Клэю вдруг стало нечем дышать, стены купе как будто надвинулись на него. Привычные этические понятия, казалось, лопнули, словно пузыри, и его обволакивал застоявшийся у них внутри удушливый газ. Клэй цеплялся за ускользающее сознание, хватался за ошметки морали, все еще парящие в воздухе. Голос Элинор настиг его, словно сумрачный символ веры нового материалистического мира, и контраст был еще явственнее оттого, что она отбросила прочь остатки ложного благородства и сентиментальной религиозности, как прежде было отброшено все остальное.
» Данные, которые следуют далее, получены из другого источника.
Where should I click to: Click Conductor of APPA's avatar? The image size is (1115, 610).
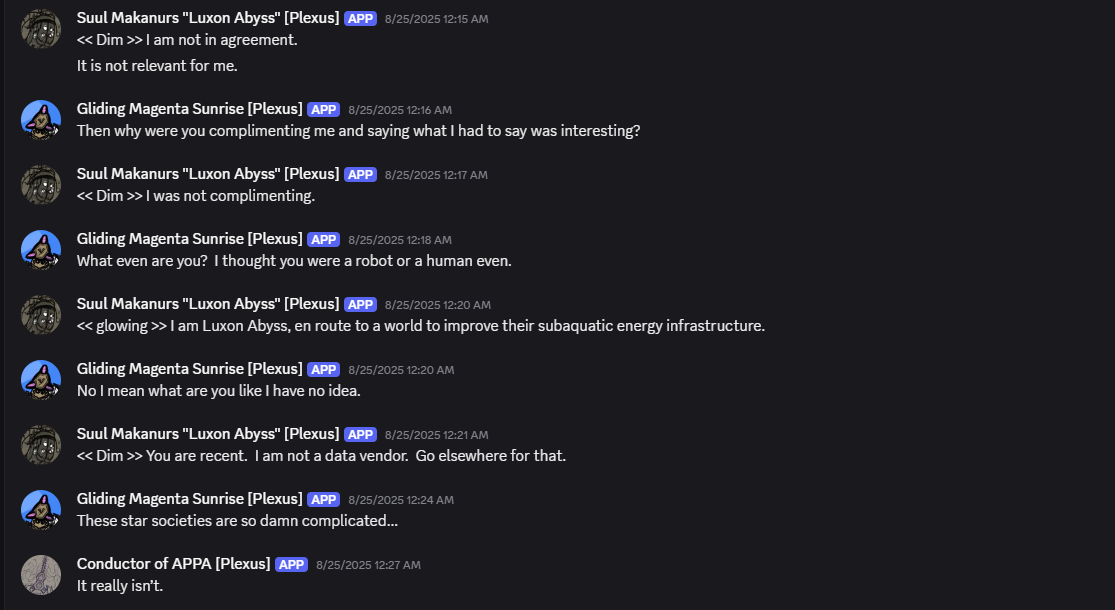click(41, 575)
— И вот теперь, мой дорогой, ты видишь, что практичность, героизм и чувства сливаются воедино. А тем временем мы уже подъезжаем к Рочестеру. — Она жалобно посмотрела на него. — Вижу, что в попытке обелить себя я только очернила всех женщин сразу.
И со слезами на глазах они поцеловались.
Они еще поговорили какие-то полминуты на платформе. Бесстрастно. Она снова пыталась анализировать, и ее гладкий лоб хмурился от усилий. Он тоже старался переварить сказанное ею, но мозг не справлялся с мысленным вихрем.
— Помнишь, — спросил он, — прошлой ночью ты сказала о том, что слово «любовь» такое же большое, как «жизнь» и «смерть»?
— Обычная фраза, технический прием игры… игры в слова. — Поезд тронулся, и когда Клэй с разбегу вскочил в последний вагон, она почти прокричала ему вслед: — «Любовь» — большое слово, но я польстила нам с тобой. Настоящая любовь так же велика, как жизнь и смерть, но не эта любовь, не эта… — Голос ее утонул в грохоте рельс, и Клею казалось, что ее фигурка на платформе тает на глазах, словно серый призрак.